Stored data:
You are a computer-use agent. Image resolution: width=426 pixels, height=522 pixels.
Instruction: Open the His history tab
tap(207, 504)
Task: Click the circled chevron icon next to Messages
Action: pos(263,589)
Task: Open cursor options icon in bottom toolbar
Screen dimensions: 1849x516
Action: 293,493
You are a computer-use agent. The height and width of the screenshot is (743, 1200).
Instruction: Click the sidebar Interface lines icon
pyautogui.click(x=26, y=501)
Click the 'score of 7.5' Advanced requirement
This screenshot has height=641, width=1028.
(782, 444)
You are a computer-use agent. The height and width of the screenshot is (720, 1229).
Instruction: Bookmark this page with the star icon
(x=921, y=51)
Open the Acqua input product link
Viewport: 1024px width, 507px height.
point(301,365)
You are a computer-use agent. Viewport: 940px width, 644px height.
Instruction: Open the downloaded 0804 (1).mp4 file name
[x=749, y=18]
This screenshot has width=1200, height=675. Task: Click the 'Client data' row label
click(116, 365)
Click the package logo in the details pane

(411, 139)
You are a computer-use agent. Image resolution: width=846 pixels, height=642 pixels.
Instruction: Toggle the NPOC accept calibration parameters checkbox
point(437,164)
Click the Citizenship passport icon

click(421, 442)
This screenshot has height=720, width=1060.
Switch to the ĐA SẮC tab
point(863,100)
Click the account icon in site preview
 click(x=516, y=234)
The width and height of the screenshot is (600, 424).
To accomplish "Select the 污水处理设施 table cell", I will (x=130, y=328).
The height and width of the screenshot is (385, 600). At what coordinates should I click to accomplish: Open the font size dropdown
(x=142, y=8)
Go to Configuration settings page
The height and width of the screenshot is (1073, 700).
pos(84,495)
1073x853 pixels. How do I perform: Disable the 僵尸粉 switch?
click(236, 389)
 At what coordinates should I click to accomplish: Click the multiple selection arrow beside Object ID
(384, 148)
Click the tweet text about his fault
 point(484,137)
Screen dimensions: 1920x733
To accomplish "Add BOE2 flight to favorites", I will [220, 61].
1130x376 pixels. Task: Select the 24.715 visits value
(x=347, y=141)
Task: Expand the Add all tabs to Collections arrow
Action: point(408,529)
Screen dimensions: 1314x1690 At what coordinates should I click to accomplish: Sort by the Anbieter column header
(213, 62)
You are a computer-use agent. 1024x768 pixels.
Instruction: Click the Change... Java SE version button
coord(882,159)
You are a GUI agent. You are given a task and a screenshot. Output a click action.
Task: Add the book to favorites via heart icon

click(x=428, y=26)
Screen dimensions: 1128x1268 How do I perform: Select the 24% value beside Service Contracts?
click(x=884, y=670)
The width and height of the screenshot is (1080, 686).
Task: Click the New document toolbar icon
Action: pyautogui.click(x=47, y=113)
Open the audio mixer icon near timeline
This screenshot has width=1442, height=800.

_Your instructions_
Every record should be given again exactly.

_Solution to the exercise_
You are a computer-use agent. Image resolution: width=426 pixels, height=522 pixels.
Instruction: Open the His history tab
tap(207, 504)
Task: Click the circled chevron icon next to Messages
Action: pos(263,589)
Task: Open cursor options icon in bottom toolbar
Screen dimensions: 1849x516
Action: 293,493
You are a computer-use agent. The height and width of the screenshot is (743, 1200).
Instruction: Click the sidebar Interface lines icon
pyautogui.click(x=26, y=501)
Click the 'score of 7.5' Advanced requirement
This screenshot has height=641, width=1028.
(782, 444)
You are a computer-use agent. The height and width of the screenshot is (720, 1229).
Instruction: Bookmark this page with the star icon
(x=921, y=51)
Open the Acqua input product link
Viewport: 1024px width, 507px height.
point(301,365)
You are a computer-use agent. Viewport: 940px width, 644px height.
Instruction: Open the downloaded 0804 (1).mp4 file name
[x=749, y=18]
This screenshot has width=1200, height=675. Task: Click the 'Client data' row label
click(116, 365)
Click the package logo in the details pane

(411, 139)
You are a computer-use agent. Image resolution: width=846 pixels, height=642 pixels.
Instruction: Toggle the NPOC accept calibration parameters checkbox
point(437,164)
Click the Citizenship passport icon

click(421, 442)
This screenshot has height=720, width=1060.
Switch to the ĐA SẮC tab
point(863,100)
Click the account icon in site preview
 click(x=516, y=234)
The width and height of the screenshot is (600, 424).
To accomplish "Select the 污水处理设施 table cell", I will (x=130, y=328).
The height and width of the screenshot is (385, 600). At what coordinates should I click to accomplish: Open the font size dropdown
(x=142, y=8)
Go to Configuration settings page
The height and width of the screenshot is (1073, 700).
pos(84,495)
1073x853 pixels. How do I perform: Disable the 僵尸粉 switch?
click(236, 389)
 At what coordinates should I click to accomplish: Click the multiple selection arrow beside Object ID
(384, 148)
Click the tweet text about his fault
 point(484,137)
Screen dimensions: 1920x733
To accomplish "Add BOE2 flight to favorites", I will [220, 61].
1130x376 pixels. Task: Select the 24.715 visits value
(x=347, y=141)
Task: Expand the Add all tabs to Collections arrow
Action: point(408,529)
Screen dimensions: 1314x1690 At what coordinates should I click to accomplish: Sort by the Anbieter column header
(213, 62)
You are a computer-use agent. 1024x768 pixels.
Instruction: Click the Change... Java SE version button
coord(882,159)
You are a GUI agent. You are given a task and a screenshot. Output a click action.
Task: Add the book to favorites via heart icon

click(x=428, y=26)
Screen dimensions: 1128x1268 How do I perform: Select the 24% value beside Service Contracts?
click(x=884, y=670)
The width and height of the screenshot is (1080, 686).
Task: Click the New document toolbar icon
Action: pyautogui.click(x=47, y=113)
Open the audio mixer icon near timeline
This screenshot has width=1442, height=800.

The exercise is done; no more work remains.